Thanks everyone -- will definitely try wood filler, I have used it with good results on lots of other projects just never anything as large or flexible as this. I will try to prime, fill, sand, and then cover the whole thing with a final coat of pre-printed standard weight office paper (using spray mount to mount final coat of paper to hopefully smooth rocket tube). Wish me luck!
 
I look forward to seeing this thing in paint (or whatever finish).

I have one more question that's been bugging me: do you have any plans to ensure that those fins survive a landing? They seem... vulnerable.
 
I look forward to seeing this thing in paint (or whatever finish).

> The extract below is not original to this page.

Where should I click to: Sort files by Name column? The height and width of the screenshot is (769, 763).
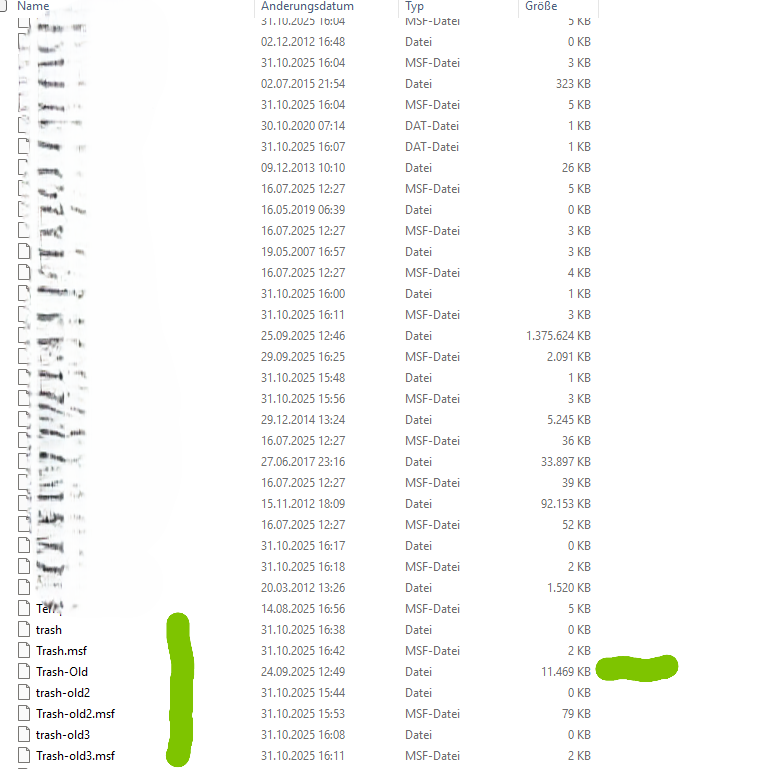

I have one more question that's been bugging me: do you have any plans to ensure that those fins survive a landing? They seem... vulnerable.

I am planning to load a parachute in there -- maybe even a pilot chute + main chute since it will need to be pulled from the nose cone. However, had not planned on additional protection beyond that. The fins are 2mm plywood so pretty sturdy but if one breaks I can replace.
 
Try hardening up the shell with CA before using the CWF filler. That should stiffen it up quite a bit.
Looks beautiful!
-Ken
 
https://www.wired.com/story/sci-fi-space-travel-bussard-ramjet/
"IN POUL ANDERSON'S 1970 novel Tau Zero, a starship crew seeks to travel to the star Beta Virginis in hopes of colonizing a new planet. The ship's mode of propulsion is a "Bussard ramjet," an actual (though hypothetical) means of propulsion that had been proposed by physicist Robert W. Bussard just a decade earlier. Now, physicists have revisited this unusual mechanism for interstellar travel in a new paper published in the journal Acta Astronautica, and alas, they have found the ramjet wanting. It's feasible from a pure physics standpoint, but the associated engineering challenges are currently insurmountable, the authors concluded."